NEW YORK (GenomeWeb News) - Eli Lilly has hired the pharmacogenetics consultancy firm Cabernet Pharmaceuticals to help it make PGx-guided drug development decisions.
“Under the agreement, Cabernet consultants will join clinical development teams at Lilly to assist in applying pharmacogenetics to selected development projects,” Cabernet and Lilly said in a statement.
However, both Cabernet and Lilly are keeping a tight lid on which specific drug programs they are applying PGx strategies.
“The scope of the work will range across development projects designated by Lilly,” Allen Roses, CEO of the Durham, NC-based PGx consulting start up, told GenomeWeb Daily News sister publication Pharmacogenomics Reporter this week. “The focus here is PGx as it can really fit in with the day-to-day work of drug development and help to inform pipeline decisions.”
Cabernet specializes in applying PGx strategies to the drug development and post-marketing setting; designing PGx studies; communicating PGx data to regulatory authorities; genotyping samples; facilitating DNA collection; and obtaining informed consent during clinical trials.
“Which types of service Lilly will use will be up to Lilly. What Cabernet is offering is a flexible resource, so that clients can take what they need while managing the dynamic progression of their pipelines,” Roses added.

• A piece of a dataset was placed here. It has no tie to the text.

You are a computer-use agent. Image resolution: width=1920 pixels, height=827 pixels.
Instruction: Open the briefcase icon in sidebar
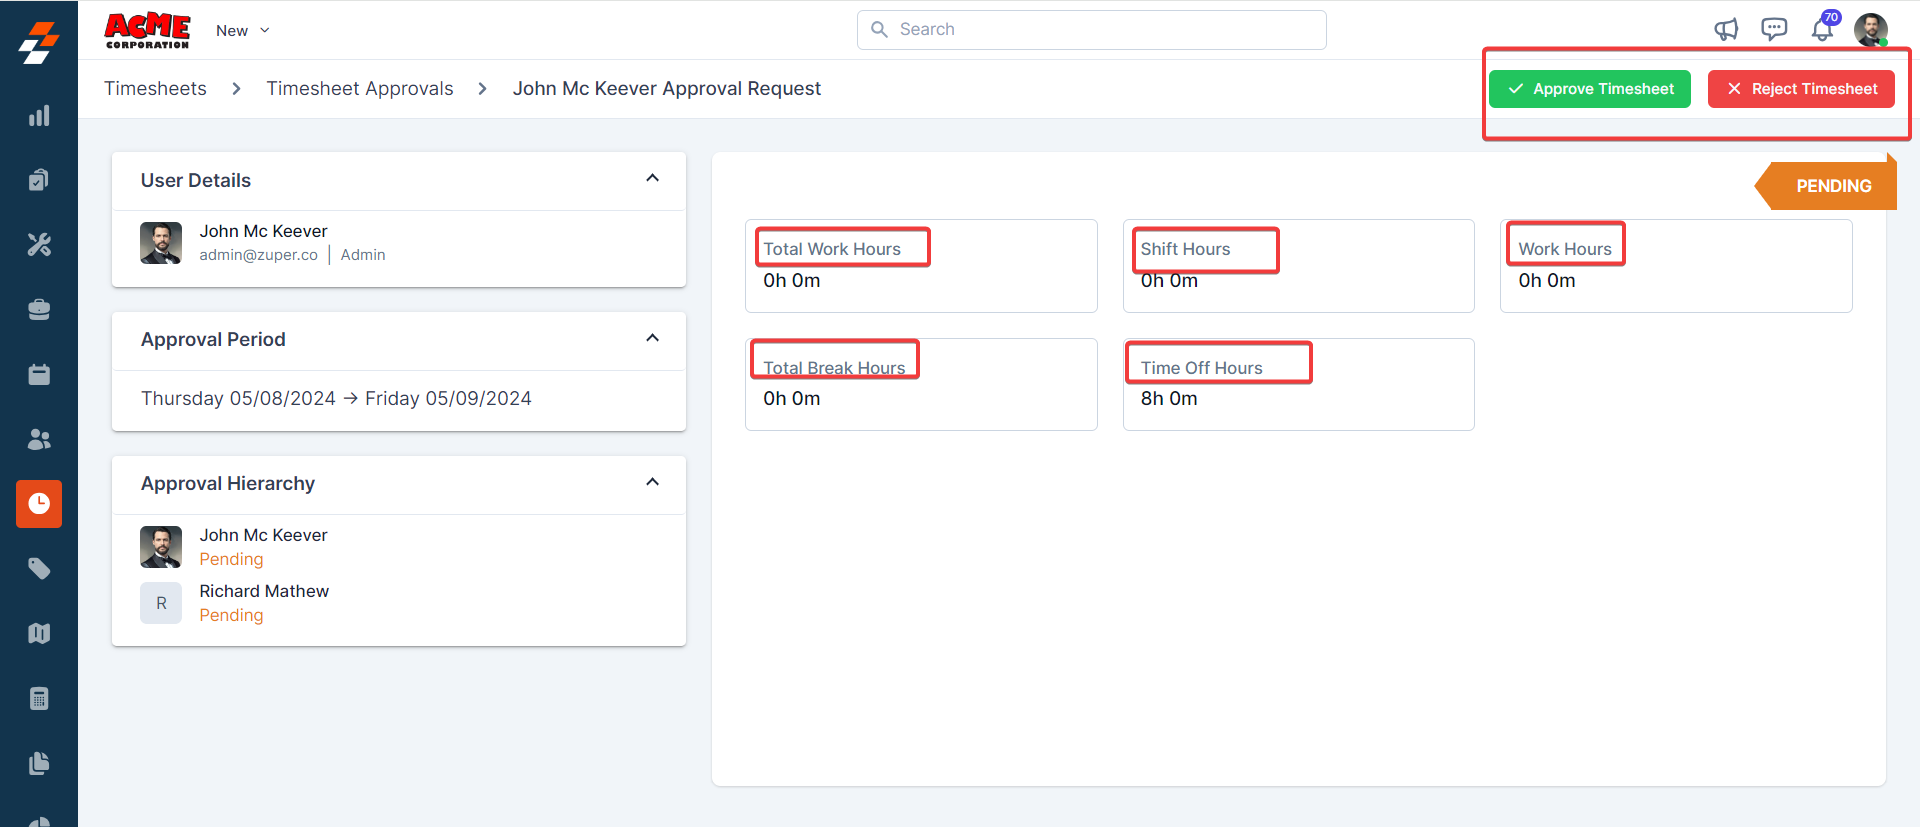[39, 310]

Lilly has long said that it is committed to employing pharmacogenetic strategies for improving the safety and efficacy of its drugs. According to company officials, as much as 90 percent of drugs in clinical development at Lilly have biomarkers associated with them and these biomarkers come into play earlier in drug development to help make go/no-go decisions and run more efficient trials.
Roses, director of Duke University’s Deane Drug Discovery Institute and former head of genetics research at GlaxoSmithKline, launched Cabernet earlier this year. He said in January that he intended to staff Cabernet with the “brain power … at the universities and the know-how across the pipeline … in big pharma.”
Roses said that Cabernet is currently staffed by PGx experts from industry. However, he noted that the company is looking to hire additional experts from industry and academia who have experience applying pharmacogenetics to an R&D pipeline. Lilly is Cabernet’s first customer.
“Cabernet provides highly trained individuals that complement our existing work force,” Stephen Eck, Lilly’s VP of translational medicine and pharmacogenomics, told Pharmacogenomics Reporter this week. “The current arrangement allows us to rapidly expand our capability and capacity while creating a more flexible cost base.”
While PGx has often been shunned by pharma for being the poison pill to its blockbuster strategy, industry observers have long held that drug companies will eventually warm to pharmacogenetics strategies in order to reduce attrition rates and run more cost-effective clinical trials. Several pharmas, like Pfizer, Bristol-Myers Squibb, Novartis, and even Lilly, have tepidly acknowledged that they are experimenting with PGx internally, while still keeping an eye on the blockbuster homerun.
However, this partnership with Cabernet to implement PGx strategies in its drug development could signal a new level of commitment to personalized medicine at Lilly.
“Understanding the genetic contribution to variations in response to new medicines, primarily safety and efficacy, is highly cost effective,” Lilly’s Eck said, without providing any specifics. “Knowing which patients derive the most benefit from a new medicine will improve uptake by physicians and patients. In the long run this creates value for all parties.”
Financial terms of the deal were not disclosed.